__Problem statement__.
Reproduce the following listing line for line, changing nothing.

__Location data for words and elements__.
---*---

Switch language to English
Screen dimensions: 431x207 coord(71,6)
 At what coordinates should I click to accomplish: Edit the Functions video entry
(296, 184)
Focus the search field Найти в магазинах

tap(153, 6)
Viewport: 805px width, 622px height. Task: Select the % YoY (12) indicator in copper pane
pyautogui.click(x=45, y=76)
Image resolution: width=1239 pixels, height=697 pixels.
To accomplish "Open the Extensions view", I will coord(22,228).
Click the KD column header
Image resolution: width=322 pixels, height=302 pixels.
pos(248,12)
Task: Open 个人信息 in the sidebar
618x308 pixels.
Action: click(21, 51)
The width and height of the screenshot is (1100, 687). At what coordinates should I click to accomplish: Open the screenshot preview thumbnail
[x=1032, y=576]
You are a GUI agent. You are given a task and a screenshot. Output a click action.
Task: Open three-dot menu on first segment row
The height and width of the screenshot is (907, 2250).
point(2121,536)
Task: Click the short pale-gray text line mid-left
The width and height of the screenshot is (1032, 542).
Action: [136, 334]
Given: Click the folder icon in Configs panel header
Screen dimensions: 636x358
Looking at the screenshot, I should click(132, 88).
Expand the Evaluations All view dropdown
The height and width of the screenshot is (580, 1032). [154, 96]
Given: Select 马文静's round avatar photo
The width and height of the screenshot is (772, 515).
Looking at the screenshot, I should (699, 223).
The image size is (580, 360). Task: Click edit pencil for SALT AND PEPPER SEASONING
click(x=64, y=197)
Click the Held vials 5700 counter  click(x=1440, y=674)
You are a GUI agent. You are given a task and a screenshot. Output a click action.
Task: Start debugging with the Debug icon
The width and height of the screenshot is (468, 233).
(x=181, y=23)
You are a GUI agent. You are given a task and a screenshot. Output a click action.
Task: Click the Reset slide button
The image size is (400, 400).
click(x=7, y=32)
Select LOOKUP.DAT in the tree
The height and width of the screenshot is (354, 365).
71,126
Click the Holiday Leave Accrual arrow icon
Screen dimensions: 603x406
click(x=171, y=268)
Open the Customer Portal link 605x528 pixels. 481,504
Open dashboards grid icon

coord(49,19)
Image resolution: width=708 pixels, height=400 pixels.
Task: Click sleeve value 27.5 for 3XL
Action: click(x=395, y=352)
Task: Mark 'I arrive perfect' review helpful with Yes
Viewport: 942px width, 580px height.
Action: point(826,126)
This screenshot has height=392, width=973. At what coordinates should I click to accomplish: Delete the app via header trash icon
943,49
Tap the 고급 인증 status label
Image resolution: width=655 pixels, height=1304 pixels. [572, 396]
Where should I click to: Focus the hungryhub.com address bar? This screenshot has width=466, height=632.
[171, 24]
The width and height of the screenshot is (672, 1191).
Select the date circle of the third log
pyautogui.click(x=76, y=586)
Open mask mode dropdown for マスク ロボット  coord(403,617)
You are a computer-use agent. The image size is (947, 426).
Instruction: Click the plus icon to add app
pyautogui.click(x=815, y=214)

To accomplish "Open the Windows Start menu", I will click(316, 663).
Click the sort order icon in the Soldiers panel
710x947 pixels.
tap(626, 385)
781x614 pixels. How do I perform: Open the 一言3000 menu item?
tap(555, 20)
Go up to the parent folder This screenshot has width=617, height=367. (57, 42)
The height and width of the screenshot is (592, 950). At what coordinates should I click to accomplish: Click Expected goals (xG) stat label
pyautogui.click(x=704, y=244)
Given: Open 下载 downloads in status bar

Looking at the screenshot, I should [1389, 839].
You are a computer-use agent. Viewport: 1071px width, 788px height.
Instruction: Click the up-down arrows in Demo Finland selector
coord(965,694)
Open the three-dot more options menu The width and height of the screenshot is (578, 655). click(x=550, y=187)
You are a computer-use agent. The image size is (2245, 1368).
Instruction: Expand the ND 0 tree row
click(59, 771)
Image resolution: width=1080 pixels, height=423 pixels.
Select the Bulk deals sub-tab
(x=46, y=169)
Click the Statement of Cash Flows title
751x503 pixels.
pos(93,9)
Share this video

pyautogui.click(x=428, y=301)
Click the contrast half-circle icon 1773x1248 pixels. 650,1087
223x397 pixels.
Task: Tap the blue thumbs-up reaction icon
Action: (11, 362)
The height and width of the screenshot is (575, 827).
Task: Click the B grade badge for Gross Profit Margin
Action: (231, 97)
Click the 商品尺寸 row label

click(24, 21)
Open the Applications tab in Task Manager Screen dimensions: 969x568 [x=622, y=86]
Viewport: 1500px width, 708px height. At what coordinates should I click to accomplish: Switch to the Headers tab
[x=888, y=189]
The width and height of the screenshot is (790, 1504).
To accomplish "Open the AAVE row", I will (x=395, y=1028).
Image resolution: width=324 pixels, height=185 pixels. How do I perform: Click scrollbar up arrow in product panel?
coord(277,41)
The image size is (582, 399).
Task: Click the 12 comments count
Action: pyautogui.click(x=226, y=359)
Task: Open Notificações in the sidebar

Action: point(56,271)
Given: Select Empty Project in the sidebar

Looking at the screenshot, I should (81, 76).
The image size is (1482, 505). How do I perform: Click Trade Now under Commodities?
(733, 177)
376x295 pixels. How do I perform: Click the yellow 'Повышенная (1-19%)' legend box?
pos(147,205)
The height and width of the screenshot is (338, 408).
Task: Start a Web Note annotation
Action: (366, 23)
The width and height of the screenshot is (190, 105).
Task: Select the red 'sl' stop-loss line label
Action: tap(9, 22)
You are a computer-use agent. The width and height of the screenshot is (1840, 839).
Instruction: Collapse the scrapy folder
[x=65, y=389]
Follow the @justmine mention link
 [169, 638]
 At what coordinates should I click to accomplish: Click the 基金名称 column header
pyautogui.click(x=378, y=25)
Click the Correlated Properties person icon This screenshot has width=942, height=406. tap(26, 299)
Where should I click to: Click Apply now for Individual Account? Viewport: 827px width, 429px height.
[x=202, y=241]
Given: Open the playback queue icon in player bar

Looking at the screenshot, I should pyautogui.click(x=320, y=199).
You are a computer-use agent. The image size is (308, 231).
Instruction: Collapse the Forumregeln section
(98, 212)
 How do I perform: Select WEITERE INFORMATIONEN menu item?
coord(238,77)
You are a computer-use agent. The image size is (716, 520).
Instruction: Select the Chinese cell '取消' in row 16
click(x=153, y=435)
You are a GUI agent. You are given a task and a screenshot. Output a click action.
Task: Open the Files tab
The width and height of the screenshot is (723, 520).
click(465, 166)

---*---

__Task output__.
Switch language to English
Screen dimensions: 431x207 coord(71,6)
 At what coordinates should I click to accomplish: Edit the Functions video entry
(296, 184)
Focus the search field Найти в магазинах

tap(153, 6)
Viewport: 805px width, 622px height. Task: Select the % YoY (12) indicator in copper pane
pyautogui.click(x=45, y=76)
Image resolution: width=1239 pixels, height=697 pixels.
To accomplish "Open the Extensions view", I will coord(22,228).
Click the KD column header
Image resolution: width=322 pixels, height=302 pixels.
pos(248,12)
Task: Open 个人信息 in the sidebar
618x308 pixels.
Action: click(21, 51)
The width and height of the screenshot is (1100, 687). At what coordinates should I click to accomplish: Open the screenshot preview thumbnail
[x=1032, y=576]
You are a GUI agent. You are given a task and a screenshot. Output a click action.
Task: Open three-dot menu on first segment row
The height and width of the screenshot is (907, 2250).
point(2121,536)
Task: Click the short pale-gray text line mid-left
The width and height of the screenshot is (1032, 542).
Action: [136, 334]
Given: Click the folder icon in Configs panel header
Screen dimensions: 636x358
Looking at the screenshot, I should click(132, 88).
Expand the Evaluations All view dropdown
The height and width of the screenshot is (580, 1032). [154, 96]
Given: Select 马文静's round avatar photo
The width and height of the screenshot is (772, 515).
Looking at the screenshot, I should (699, 223).
The image size is (580, 360). Task: Click edit pencil for SALT AND PEPPER SEASONING
click(x=64, y=197)
Click the Held vials 5700 counter  click(x=1440, y=674)
You are a GUI agent. You are given a task and a screenshot. Output a click action.
Task: Start debugging with the Debug icon
The width and height of the screenshot is (468, 233).
(x=181, y=23)
You are a GUI agent. You are given a task and a screenshot. Output a click action.
Task: Click the Reset slide button
The image size is (400, 400).
click(x=7, y=32)
Select LOOKUP.DAT in the tree
The height and width of the screenshot is (354, 365).
71,126
Click the Holiday Leave Accrual arrow icon
Screen dimensions: 603x406
click(x=171, y=268)
Open the Customer Portal link 605x528 pixels. 481,504
Open dashboards grid icon

coord(49,19)
Image resolution: width=708 pixels, height=400 pixels.
Task: Click sleeve value 27.5 for 3XL
Action: click(x=395, y=352)
Task: Mark 'I arrive perfect' review helpful with Yes
Viewport: 942px width, 580px height.
Action: point(826,126)
This screenshot has height=392, width=973. At what coordinates should I click to accomplish: Delete the app via header trash icon
943,49
Tap the 고급 인증 status label
Image resolution: width=655 pixels, height=1304 pixels. [572, 396]
Where should I click to: Focus the hungryhub.com address bar? This screenshot has width=466, height=632.
[171, 24]
The width and height of the screenshot is (672, 1191).
Select the date circle of the third log
pyautogui.click(x=76, y=586)
Open mask mode dropdown for マスク ロボット  coord(403,617)
You are a computer-use agent. The image size is (947, 426).
Instruction: Click the plus icon to add app
pyautogui.click(x=815, y=214)

To accomplish "Open the Windows Start menu", I will click(316, 663).
Click the sort order icon in the Soldiers panel
710x947 pixels.
tap(626, 385)
781x614 pixels. How do I perform: Open the 一言3000 menu item?
tap(555, 20)
Go up to the parent folder This screenshot has width=617, height=367. (57, 42)
The height and width of the screenshot is (592, 950). At what coordinates should I click to accomplish: Click Expected goals (xG) stat label
pyautogui.click(x=704, y=244)
Given: Open 下载 downloads in status bar

Looking at the screenshot, I should [1389, 839].
You are a computer-use agent. Viewport: 1071px width, 788px height.
Instruction: Click the up-down arrows in Demo Finland selector
coord(965,694)
Open the three-dot more options menu The width and height of the screenshot is (578, 655). click(x=550, y=187)
You are a computer-use agent. The image size is (2245, 1368).
Instruction: Expand the ND 0 tree row
click(59, 771)
Image resolution: width=1080 pixels, height=423 pixels.
Select the Bulk deals sub-tab
(x=46, y=169)
Click the Statement of Cash Flows title
751x503 pixels.
pos(93,9)
Share this video

pyautogui.click(x=428, y=301)
Click the contrast half-circle icon 1773x1248 pixels. 650,1087
223x397 pixels.
Task: Tap the blue thumbs-up reaction icon
Action: (11, 362)
The height and width of the screenshot is (575, 827).
Task: Click the B grade badge for Gross Profit Margin
Action: (231, 97)
Click the 商品尺寸 row label

click(24, 21)
Open the Applications tab in Task Manager Screen dimensions: 969x568 [x=622, y=86]
Viewport: 1500px width, 708px height. At what coordinates should I click to accomplish: Switch to the Headers tab
[x=888, y=189]
The width and height of the screenshot is (790, 1504).
To accomplish "Open the AAVE row", I will (x=395, y=1028).
Image resolution: width=324 pixels, height=185 pixels. How do I perform: Click scrollbar up arrow in product panel?
coord(277,41)
The image size is (582, 399).
Task: Click the 12 comments count
Action: pyautogui.click(x=226, y=359)
Task: Open Notificações in the sidebar

Action: point(56,271)
Given: Select Empty Project in the sidebar

Looking at the screenshot, I should (81, 76).
The image size is (1482, 505). How do I perform: Click Trade Now under Commodities?
(733, 177)
376x295 pixels. How do I perform: Click the yellow 'Повышенная (1-19%)' legend box?
pos(147,205)
The height and width of the screenshot is (338, 408).
Task: Start a Web Note annotation
Action: (366, 23)
The width and height of the screenshot is (190, 105).
Task: Select the red 'sl' stop-loss line label
Action: tap(9, 22)
You are a computer-use agent. The width and height of the screenshot is (1840, 839).
Instruction: Collapse the scrapy folder
[x=65, y=389]
Follow the @justmine mention link
 [169, 638]
 At what coordinates should I click to accomplish: Click the 基金名称 column header
pyautogui.click(x=378, y=25)
Click the Correlated Properties person icon This screenshot has width=942, height=406. tap(26, 299)
Where should I click to: Click Apply now for Individual Account? Viewport: 827px width, 429px height.
[x=202, y=241]
Given: Open the playback queue icon in player bar

Looking at the screenshot, I should pyautogui.click(x=320, y=199).
You are a computer-use agent. The image size is (308, 231).
Instruction: Collapse the Forumregeln section
(98, 212)
 How do I perform: Select WEITERE INFORMATIONEN menu item?
coord(238,77)
You are a computer-use agent. The image size is (716, 520).
Instruction: Select the Chinese cell '取消' in row 16
click(x=153, y=435)
You are a GUI agent. You are given a task and a screenshot. Output a click action.
Task: Open the Files tab
The width and height of the screenshot is (723, 520).
click(465, 166)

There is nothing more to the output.